Genetically Modified Organisms (Contained Use) Regulations (Northern Ireland) 2015

This section has no associated Explanatory Memorandum

45.—(1) The Genetically Modified Organisms (Contained Use) Regulations (Northern Ireland) 2015(1) are amended as follows.

(2) In regulation 3(2)—

(a)in sub-paragraph (a)—

(i)in paragraph (ii) omit “or”;

(ii)omit paragraph (iii);

(b)in sub-paragraph (b), for paragraph (i) substitute—

(i)a medicinal product for veterinary use marketed in accordance with the Veterinary Medicines Regulations 2013(2);.

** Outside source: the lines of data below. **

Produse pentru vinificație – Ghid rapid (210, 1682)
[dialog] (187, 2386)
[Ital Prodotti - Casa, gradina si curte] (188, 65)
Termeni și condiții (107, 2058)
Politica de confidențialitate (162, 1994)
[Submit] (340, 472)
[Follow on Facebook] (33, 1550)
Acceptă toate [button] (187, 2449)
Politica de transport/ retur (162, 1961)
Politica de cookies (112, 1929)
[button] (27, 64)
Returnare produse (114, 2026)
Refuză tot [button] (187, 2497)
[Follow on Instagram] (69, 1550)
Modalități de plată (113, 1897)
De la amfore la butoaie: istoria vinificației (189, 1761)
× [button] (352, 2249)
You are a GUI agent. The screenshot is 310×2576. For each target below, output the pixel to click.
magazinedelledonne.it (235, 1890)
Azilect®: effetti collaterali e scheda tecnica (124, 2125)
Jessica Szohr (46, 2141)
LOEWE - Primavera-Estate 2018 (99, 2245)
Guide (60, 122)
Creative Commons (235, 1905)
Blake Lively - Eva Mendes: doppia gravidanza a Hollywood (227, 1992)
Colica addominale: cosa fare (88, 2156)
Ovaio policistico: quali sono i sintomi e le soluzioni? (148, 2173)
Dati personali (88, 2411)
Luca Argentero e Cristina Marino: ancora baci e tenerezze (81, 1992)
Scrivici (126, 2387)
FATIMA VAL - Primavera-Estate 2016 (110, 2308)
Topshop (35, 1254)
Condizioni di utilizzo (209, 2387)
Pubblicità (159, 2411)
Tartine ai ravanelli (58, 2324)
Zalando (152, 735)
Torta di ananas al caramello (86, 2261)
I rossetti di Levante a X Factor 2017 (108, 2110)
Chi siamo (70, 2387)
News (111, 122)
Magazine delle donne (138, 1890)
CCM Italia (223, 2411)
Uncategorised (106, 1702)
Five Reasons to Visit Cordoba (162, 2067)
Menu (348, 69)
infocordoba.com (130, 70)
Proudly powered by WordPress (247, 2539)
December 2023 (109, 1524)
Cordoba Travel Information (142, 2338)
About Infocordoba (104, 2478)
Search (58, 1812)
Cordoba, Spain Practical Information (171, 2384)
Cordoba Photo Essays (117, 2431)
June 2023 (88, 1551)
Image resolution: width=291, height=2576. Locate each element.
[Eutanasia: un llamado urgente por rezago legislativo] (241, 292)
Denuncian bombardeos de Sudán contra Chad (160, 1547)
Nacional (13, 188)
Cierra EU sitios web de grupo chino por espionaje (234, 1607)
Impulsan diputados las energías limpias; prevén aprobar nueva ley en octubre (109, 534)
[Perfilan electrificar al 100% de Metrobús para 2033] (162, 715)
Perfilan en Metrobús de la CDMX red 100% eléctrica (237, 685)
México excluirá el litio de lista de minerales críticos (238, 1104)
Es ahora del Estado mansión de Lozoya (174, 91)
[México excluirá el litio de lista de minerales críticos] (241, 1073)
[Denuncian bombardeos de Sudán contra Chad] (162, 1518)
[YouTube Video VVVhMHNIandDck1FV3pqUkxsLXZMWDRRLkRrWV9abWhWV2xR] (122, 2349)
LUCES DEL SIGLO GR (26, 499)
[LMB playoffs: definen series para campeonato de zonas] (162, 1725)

(3) After regulation 33 insert—

Transitional provision in relation to the withdrawal of the United Kingdom from the European Union

33A.(1) Subject to paragraphs (2) and (3), these Regulations do not apply to any activity which is covered by a written consent given by a competent authority of an EEA State in accordance with Article 15(3), 17(6) or 18(2) of Directive (EC) No 2001/18 of the European Parliament and of the Council of 12 March 2001 on the deliberate release into the environment of genetically modified organisms(3).

(2) The written consent referred to in paragraph (1) must be valid immediately before exit day.

(3) Any activity covered by the consent referred to in paragraph (1) must be conducted in accordance with any obligations, conditions or limitations attached to that consent.

(4) Subject to paragraphs (5) and (6), these Regulations do not apply to any genetically modified organisms which are cultured, stored, transported, destroyed, disposed of or used, where such organisms are, or are contained in, a medicinal product for human or veterinary use marketed in accordance with an authorisation under Regulation (EC) No 726/2004 of the European Parliament and of the Council of 31 March 2004 laying down Community procedures for the authorisation and supervision of medicinal products for human and veterinary use and establishing a European Medicines Agency.

(5) The marketing authorisation referred to in paragraph (4) must be valid immediately before exit day.

(6) Any marketing authorisation referred to in paragraph (4) must be conducted in accordance with any obligations, conditions, restrictions, requirements or limitations attached to that authorisation.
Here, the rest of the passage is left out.